There are two ways to top out of the gully. I took the first one up, the last one down. If I were to do this again, I’d take the one closest to the top up and down, as it felt more secure. Here’s the one I took up, which still had snow in mid-July:
And the one I took down (snow free)
They both led to the same place: Class 3 scrambling.
I aimed south, towards what looked like the ridge, but went too far up, where the route cliffed out. Instead, head east. At around 13190 there’s a path to go around the mountain. I had to descend about 50’
When I got there this is what I saw: A snow filled gully!!! I was so upset, thinking my climb was over…
Until I realized I just needed to cross the gully, and then head towards the summit on the other side (all class 3 scrambling).

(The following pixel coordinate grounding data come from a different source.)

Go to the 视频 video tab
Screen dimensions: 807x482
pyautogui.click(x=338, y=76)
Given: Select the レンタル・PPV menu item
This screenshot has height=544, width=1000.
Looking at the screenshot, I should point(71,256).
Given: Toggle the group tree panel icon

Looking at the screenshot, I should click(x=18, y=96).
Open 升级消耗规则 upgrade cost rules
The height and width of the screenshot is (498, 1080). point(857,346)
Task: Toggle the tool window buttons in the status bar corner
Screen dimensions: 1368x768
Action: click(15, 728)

I crossed the gully just at the base of the snow
And then scrambled to the top
To find I wasn’t yet at the top… This was all class 3 scrambling as well
I summited Precarious Peak at 8:30am
Precarious Peak: (Yes, I called it the wrong name. I knew it was wrong at the time, but didn’t care to take the video again)

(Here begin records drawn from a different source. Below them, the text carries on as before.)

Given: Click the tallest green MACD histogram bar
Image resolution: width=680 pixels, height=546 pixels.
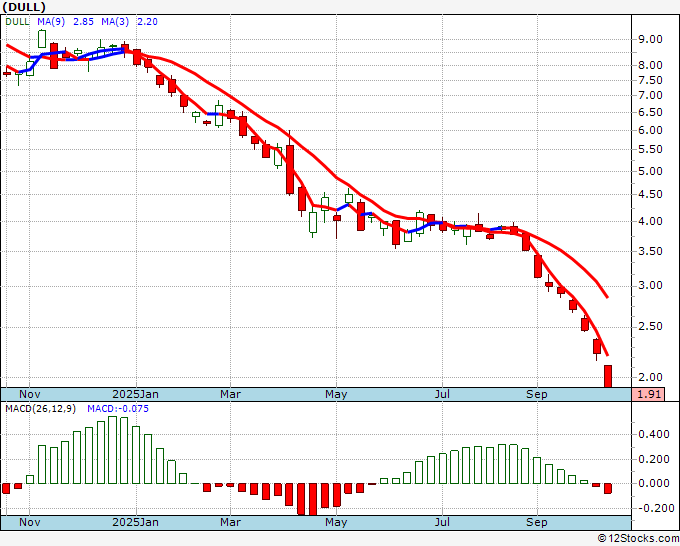Looking at the screenshot, I should 112,449.
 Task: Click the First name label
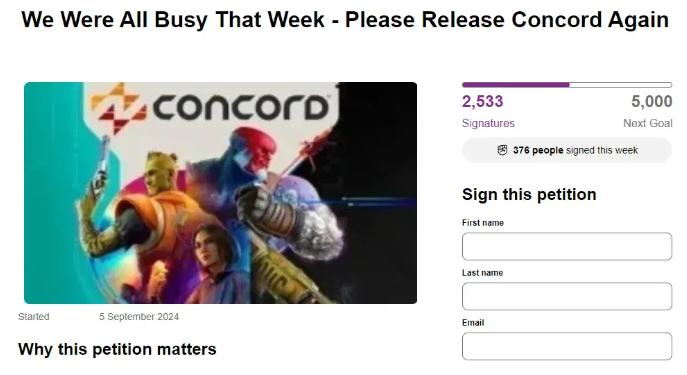(483, 223)
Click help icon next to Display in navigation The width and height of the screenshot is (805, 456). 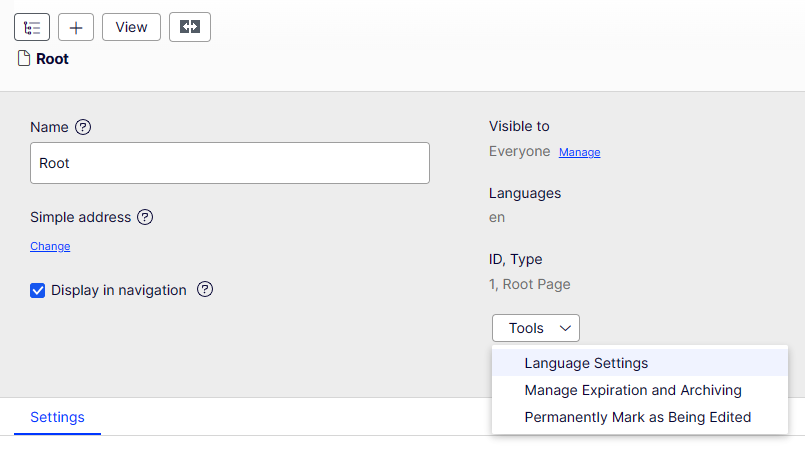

There were two summit registers, and when I went to open them I found out why: The older one was sealed shut.
I backtracked the way I’d summited back to the snow filled gully
Crossed the gully
And made my way back to the ridge
Then back down to the gully that would take me to the access gully
OK, time to put back on my microspikes to descend the 850’ that is the access gully
I stopped on my way down to get a video
Then continued to its base
At the base of the access gully I took off my microspikes, and then headed for the obvious trail below.
I crossed the creek, and spent some time looking at some old mining equipment.
Then I followed the trail back down the gulch
There were so many people, and so many wildflowers! I can see now why this trail was so popular.
Here are a few pictures of the way back to the trailhead
And from the trailhead to my parking spot
Here you can see even more of the overflow/2WD parking below
I made it back to my truck at noon, making this a 13.79 mile hike with 3714’ of elevation gain in 8.5 hours.
On to the next trailhead!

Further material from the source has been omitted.